» SET PROBLEM: Rewrite the records that begin at the line containing "Task: Click the" and end after the line containing "Action: click(x=197, y=394)", swapping "third" for "second" and keeping everything else the same. Leave the pictures out of your answer.

» MATERIAL SUPPLIED:
** Begin **

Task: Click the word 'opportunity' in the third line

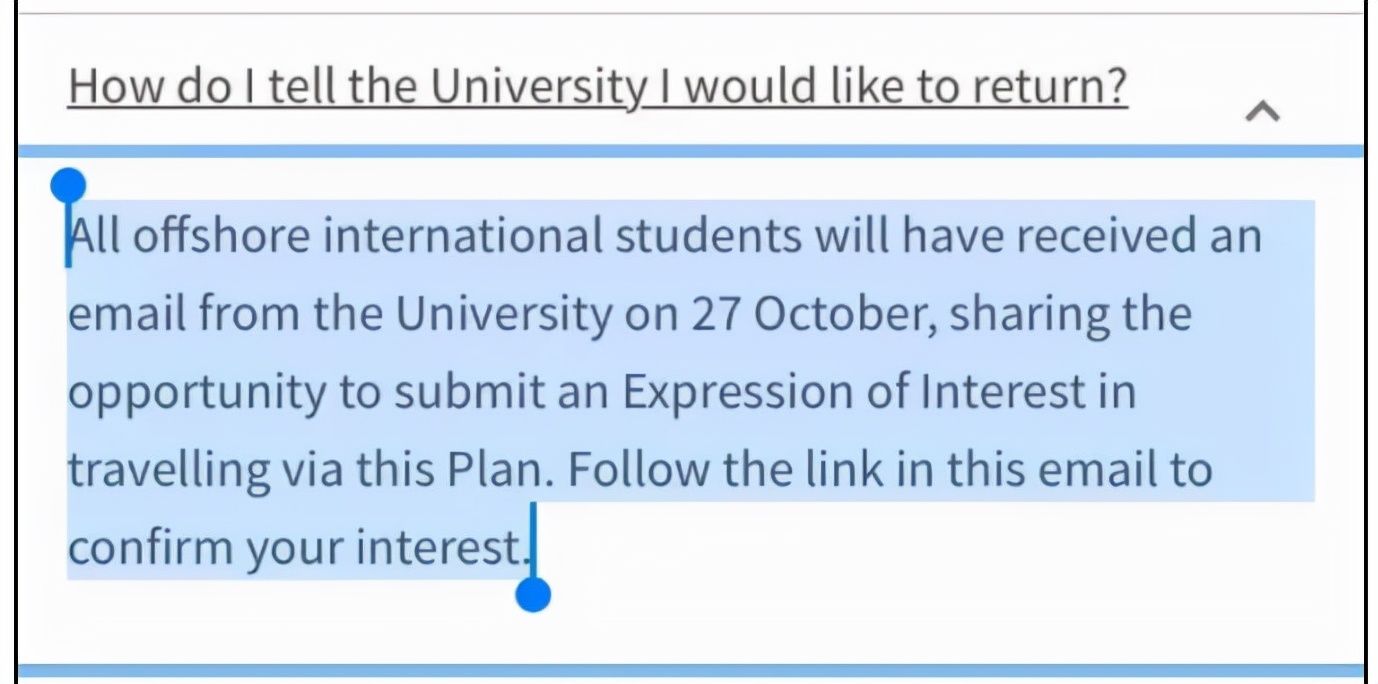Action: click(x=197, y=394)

** End **
** Begin **

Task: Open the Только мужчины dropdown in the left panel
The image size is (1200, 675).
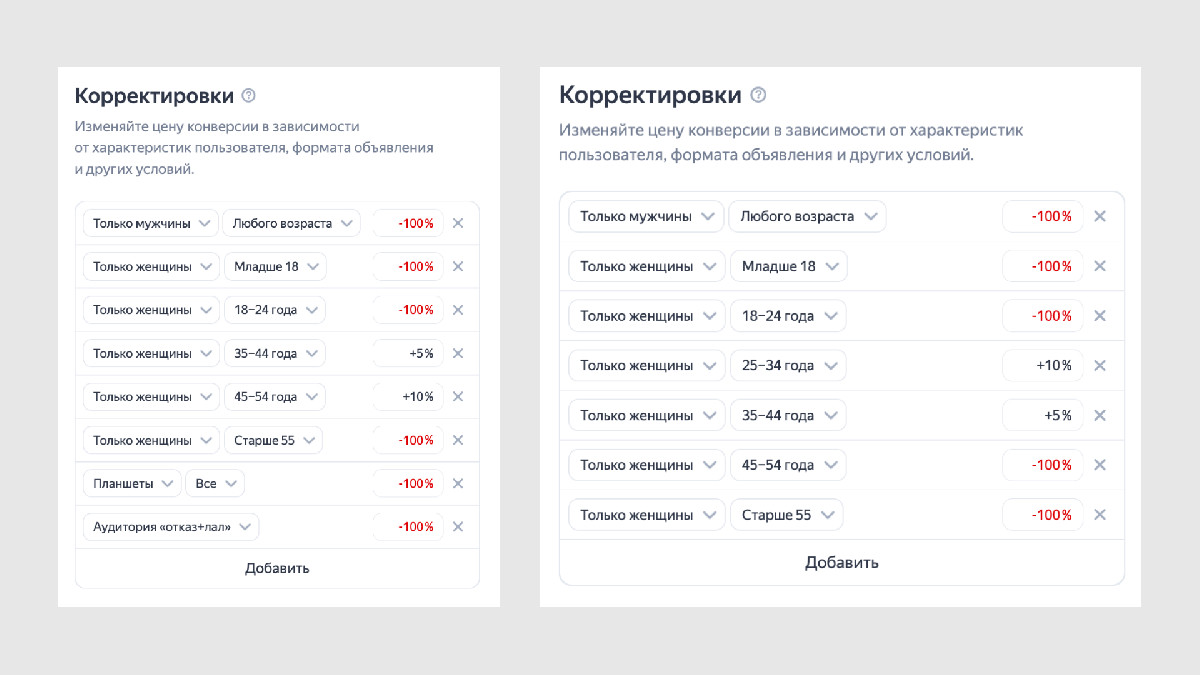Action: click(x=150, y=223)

** End **

» ANSWER TO THE EXERCISE:
Task: Click the word 'opportunity' in the second line

Action: click(x=197, y=394)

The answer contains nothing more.